Others weren't sure that the OP's vision of the future could work with her husband's obviously multigenerational one.

"Apparently, the happy future Hubby envisions is one in which his entire family lives with them. OP doesn't want that future at all. There's not much of a way to compromise on this. Maybe he should just go with them." - LissaBryan

"I hope the husband is rich or working a gonna-make-him-rich job, because he's going to need to buy a mansion before he decides to bring the entire family into their home and encourage them to live happily ever after together forever. Yuck. Boundaries, who?" - BrassUnicorn87

"NTA. Why are BOTH sets of grandparents staying with you to take care of the baby? I am childless, but that feels like a lot of overkill, and not actually that helpful."

"I'd go ahead and send his parents home. 'Thank you for the offer of help, so happy you could be here for the baby, but if you need to take care of your son, you absolutely should go back home.'"

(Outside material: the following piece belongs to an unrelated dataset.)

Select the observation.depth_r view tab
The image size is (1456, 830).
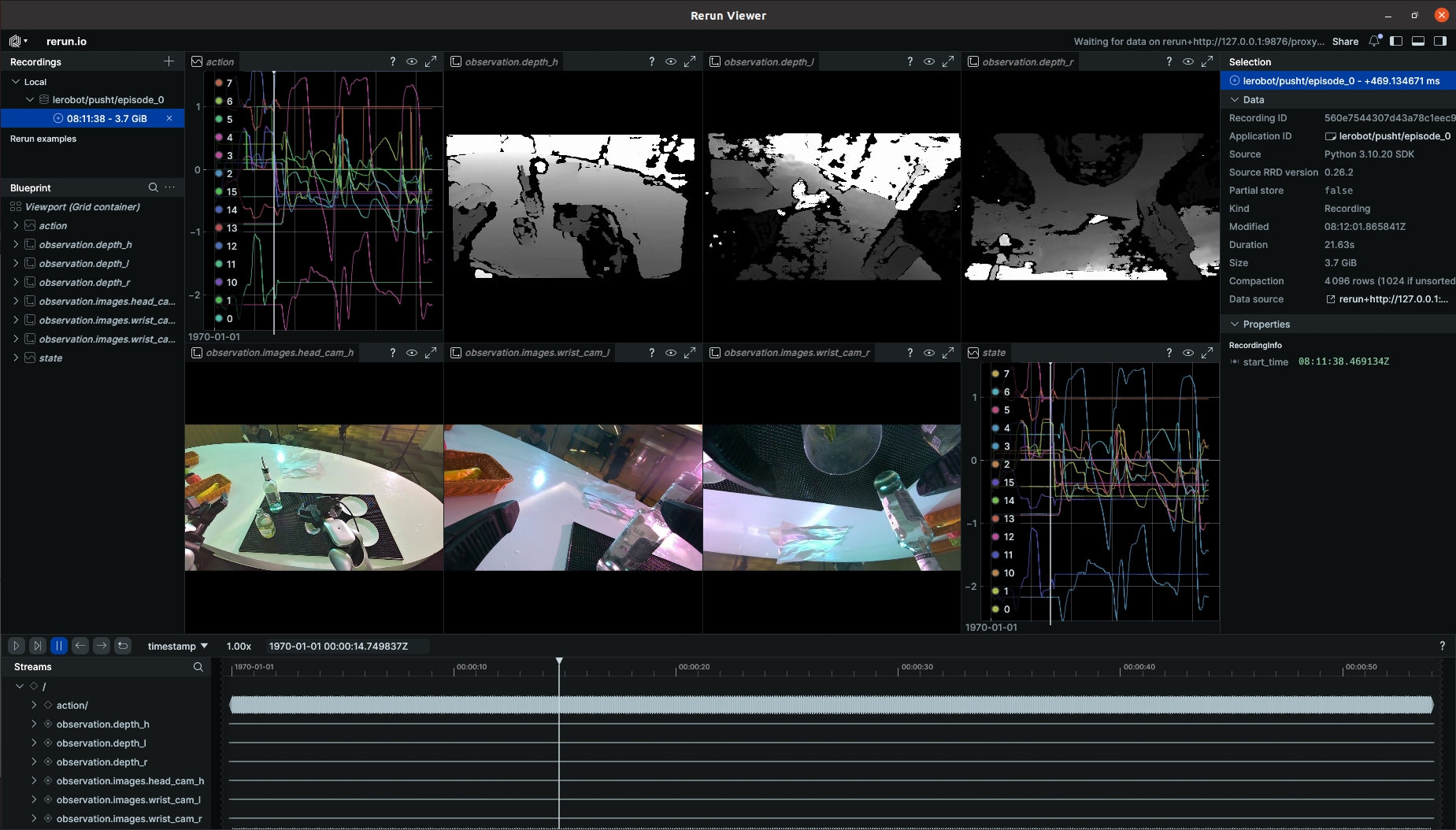[x=1027, y=61]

"As far as your husband, I would welcome his list of fights: Yes, that is a list of all the times I asked you to support me in basic stuff, like my own health, and you didn't. That fight about your brother staying for a year when I didn't want him to, well, he stayed for a year, so you got what you wanted, and I didn't."

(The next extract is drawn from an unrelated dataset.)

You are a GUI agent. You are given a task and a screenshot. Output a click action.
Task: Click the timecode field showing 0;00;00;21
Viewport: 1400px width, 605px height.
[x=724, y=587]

"At what point do you support me? At what point do I have any say in what happens in the home?"

"And that last question, that's on you. Maybe you take this opportunity to leave the crowded home, with your own parents, and make space for his family. Get the h**l out of there." - mfruitfly

"None of this sounds like a compromise. It just sounds like he’s breaking you and grinding you into the ground."

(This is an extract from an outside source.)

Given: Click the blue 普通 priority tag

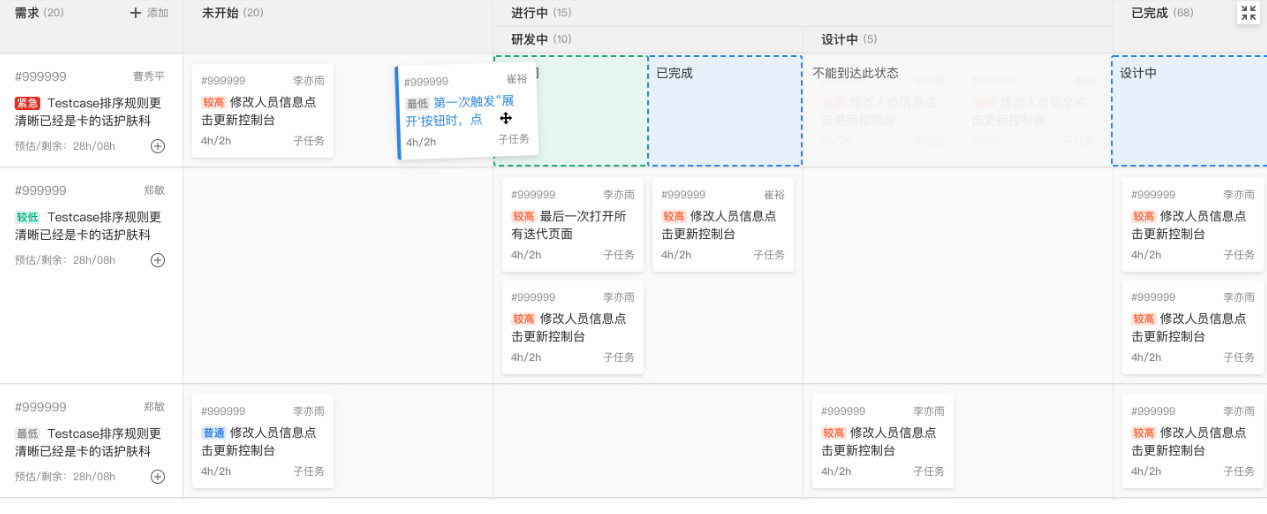Looking at the screenshot, I should tap(214, 433).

"Is this really how you want to live the rest of your life? With someone who doesn’t care about your health or happiness? With someone who viciously keeps lists of what he considers your transgressions?"

"Where is the love? This man sounds like he hates you." - fzooey78

"The husband is really the problem here. What sane person keeps a list of their fights and uses it to win arguments? Not to mention the fact that he puts absolutely no weight on the fact that he won all of those fights."

"So he's just mad that the OP is pushing back at all, not recognizing that she ultimately is the only one ever 'compromising' here."

"He's an immature person who needs to grow up. Maybe he should go back to mom and dad's and grow up with his brother, who apparently can't be left 'alone' for too long." - myssi24

The subReddit was alarmed by how the OP was being treated, especially since she seemed so concerned about having to cook and clean for another person. What all of the extra adults were doing in that house beyond "ooo"-ing and "ahh"-ing at the baby was anyone's guess, but more than likely, they were doing little more than sitting on the couch, expecting fresh coffee.

It would be best for all of the family members to return to their respective homes and visit in reasonable amounts. If the husband wasn't okay with them, maybe he should be like his brother and move in with someone, so he wouldn't be "alone," because pretty soon, if he didn't stop treating the OP this way, he would be.